(Data entries)
%%

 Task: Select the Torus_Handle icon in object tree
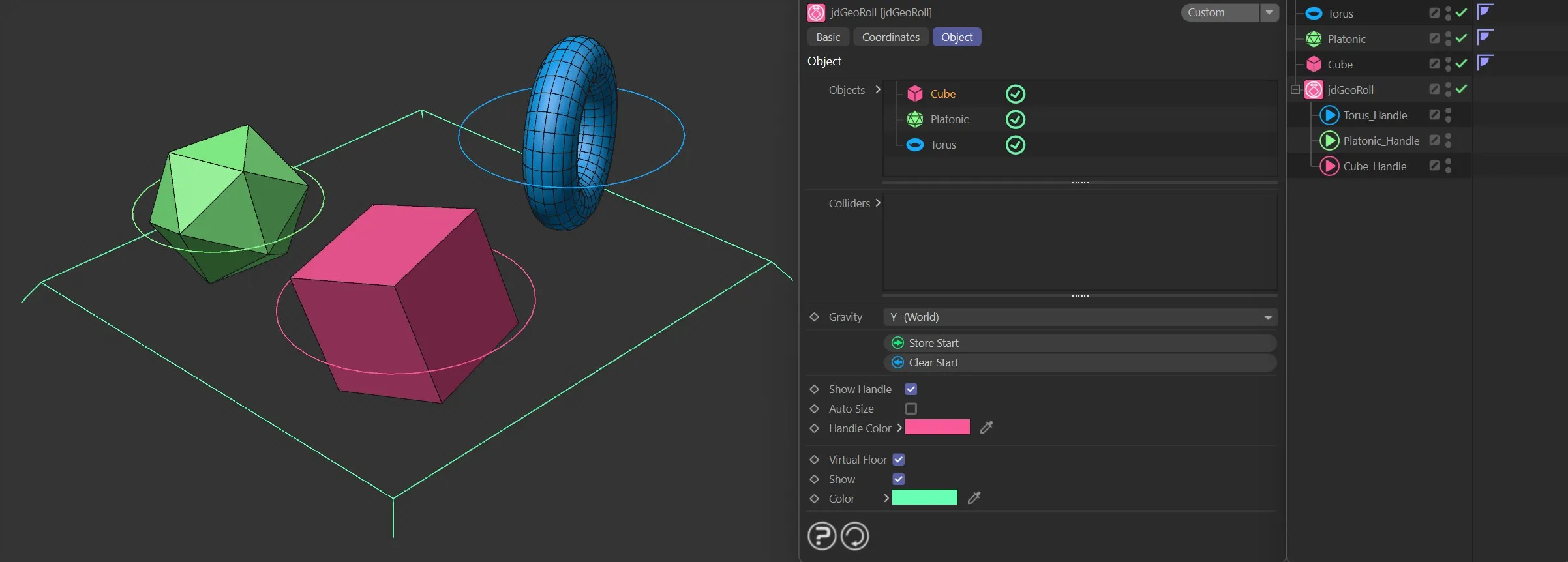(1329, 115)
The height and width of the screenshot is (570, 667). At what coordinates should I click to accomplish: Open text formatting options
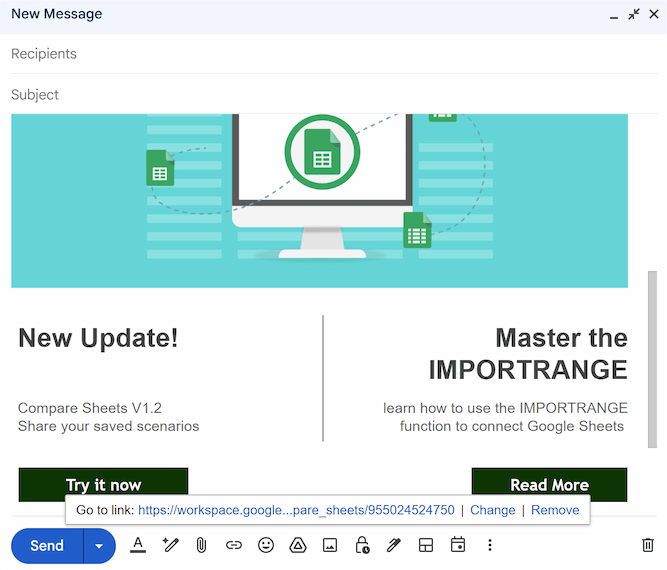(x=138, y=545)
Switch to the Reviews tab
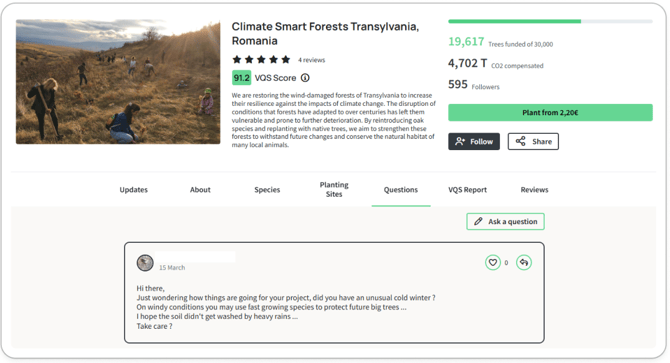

%%

| WORK TO COMPLETE |
Pull out each line of the records above that includes the string "tree". Copy those lines in their original order.

| WRITTEN REPLY |
 Task: Select the Torus_Handle icon in object tree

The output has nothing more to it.